**TASK OBJECTIVE:**
Each line from the one containing "is (868, 484)." through the end of the entries below must be output exactly; no other line belongs.

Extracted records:
○ ○ ○ ○ ○

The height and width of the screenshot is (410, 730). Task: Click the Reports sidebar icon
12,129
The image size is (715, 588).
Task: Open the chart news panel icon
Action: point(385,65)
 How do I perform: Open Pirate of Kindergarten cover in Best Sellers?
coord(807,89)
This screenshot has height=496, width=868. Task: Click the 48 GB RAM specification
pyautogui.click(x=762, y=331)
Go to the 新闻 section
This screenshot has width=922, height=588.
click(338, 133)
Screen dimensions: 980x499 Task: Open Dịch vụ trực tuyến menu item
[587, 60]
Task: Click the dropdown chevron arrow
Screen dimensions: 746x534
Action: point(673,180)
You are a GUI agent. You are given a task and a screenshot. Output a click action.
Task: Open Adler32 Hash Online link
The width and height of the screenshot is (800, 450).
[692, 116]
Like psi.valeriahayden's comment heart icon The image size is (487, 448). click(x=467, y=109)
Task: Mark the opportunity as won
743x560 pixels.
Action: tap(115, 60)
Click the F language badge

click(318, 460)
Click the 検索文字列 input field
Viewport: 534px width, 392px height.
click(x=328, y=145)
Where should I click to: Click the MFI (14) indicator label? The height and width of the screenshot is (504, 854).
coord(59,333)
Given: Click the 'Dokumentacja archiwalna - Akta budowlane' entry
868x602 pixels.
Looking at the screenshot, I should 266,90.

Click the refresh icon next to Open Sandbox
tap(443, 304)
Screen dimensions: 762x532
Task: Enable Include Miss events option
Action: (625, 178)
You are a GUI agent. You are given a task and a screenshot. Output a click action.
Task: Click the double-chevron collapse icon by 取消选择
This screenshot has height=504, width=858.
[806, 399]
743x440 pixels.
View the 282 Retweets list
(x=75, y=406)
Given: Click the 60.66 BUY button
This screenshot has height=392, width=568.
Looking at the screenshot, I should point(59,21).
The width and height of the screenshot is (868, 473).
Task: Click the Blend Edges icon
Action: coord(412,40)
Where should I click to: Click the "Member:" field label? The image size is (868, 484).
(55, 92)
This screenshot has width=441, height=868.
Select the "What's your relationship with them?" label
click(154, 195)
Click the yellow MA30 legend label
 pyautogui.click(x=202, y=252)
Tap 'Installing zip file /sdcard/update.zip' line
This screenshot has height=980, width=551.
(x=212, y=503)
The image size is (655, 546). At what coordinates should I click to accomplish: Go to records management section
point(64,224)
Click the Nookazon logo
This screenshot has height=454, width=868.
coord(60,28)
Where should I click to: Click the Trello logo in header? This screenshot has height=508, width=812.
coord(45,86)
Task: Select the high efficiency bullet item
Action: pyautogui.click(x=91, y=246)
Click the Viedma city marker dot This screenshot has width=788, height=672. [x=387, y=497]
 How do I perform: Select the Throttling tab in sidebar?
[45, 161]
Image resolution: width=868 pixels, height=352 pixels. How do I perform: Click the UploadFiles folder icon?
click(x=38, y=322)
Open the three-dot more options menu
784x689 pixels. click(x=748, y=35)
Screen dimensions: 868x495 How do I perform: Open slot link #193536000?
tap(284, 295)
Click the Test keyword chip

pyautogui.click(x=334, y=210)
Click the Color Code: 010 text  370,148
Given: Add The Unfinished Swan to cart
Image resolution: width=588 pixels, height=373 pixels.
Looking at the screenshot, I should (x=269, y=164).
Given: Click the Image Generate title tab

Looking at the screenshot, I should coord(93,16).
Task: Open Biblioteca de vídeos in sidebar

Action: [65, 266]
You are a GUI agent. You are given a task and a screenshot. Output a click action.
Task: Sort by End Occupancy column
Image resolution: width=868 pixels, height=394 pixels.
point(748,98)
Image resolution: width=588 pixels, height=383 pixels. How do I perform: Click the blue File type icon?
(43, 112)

○ ○ ○ ○ ○

**ANSWER TO THIS TASK:**
Where should I click to: Click the "Member:" field label? The image size is (868, 484).
(55, 92)
This screenshot has width=441, height=868.
Select the "What's your relationship with them?" label
click(154, 195)
Click the yellow MA30 legend label
 pyautogui.click(x=202, y=252)
Tap 'Installing zip file /sdcard/update.zip' line
This screenshot has height=980, width=551.
(x=212, y=503)
The image size is (655, 546). At what coordinates should I click to accomplish: Go to records management section
point(64,224)
Click the Nookazon logo
This screenshot has height=454, width=868.
coord(60,28)
Where should I click to: Click the Trello logo in header? This screenshot has height=508, width=812.
coord(45,86)
Task: Select the high efficiency bullet item
Action: pyautogui.click(x=91, y=246)
Click the Viedma city marker dot This screenshot has width=788, height=672. [x=387, y=497]
 How do I perform: Select the Throttling tab in sidebar?
[45, 161]
Image resolution: width=868 pixels, height=352 pixels. How do I perform: Click the UploadFiles folder icon?
click(x=38, y=322)
Open the three-dot more options menu
784x689 pixels. click(x=748, y=35)
Screen dimensions: 868x495 How do I perform: Open slot link #193536000?
tap(284, 295)
Click the Test keyword chip

pyautogui.click(x=334, y=210)
Click the Color Code: 010 text  370,148
Given: Add The Unfinished Swan to cart
Image resolution: width=588 pixels, height=373 pixels.
Looking at the screenshot, I should (x=269, y=164).
Given: Click the Image Generate title tab

Looking at the screenshot, I should coord(93,16).
Task: Open Biblioteca de vídeos in sidebar

Action: [65, 266]
You are a GUI agent. You are given a task and a screenshot. Output a click action.
Task: Sort by End Occupancy column
Image resolution: width=868 pixels, height=394 pixels.
point(748,98)
Image resolution: width=588 pixels, height=383 pixels. How do I perform: Click the blue File type icon?
(43, 112)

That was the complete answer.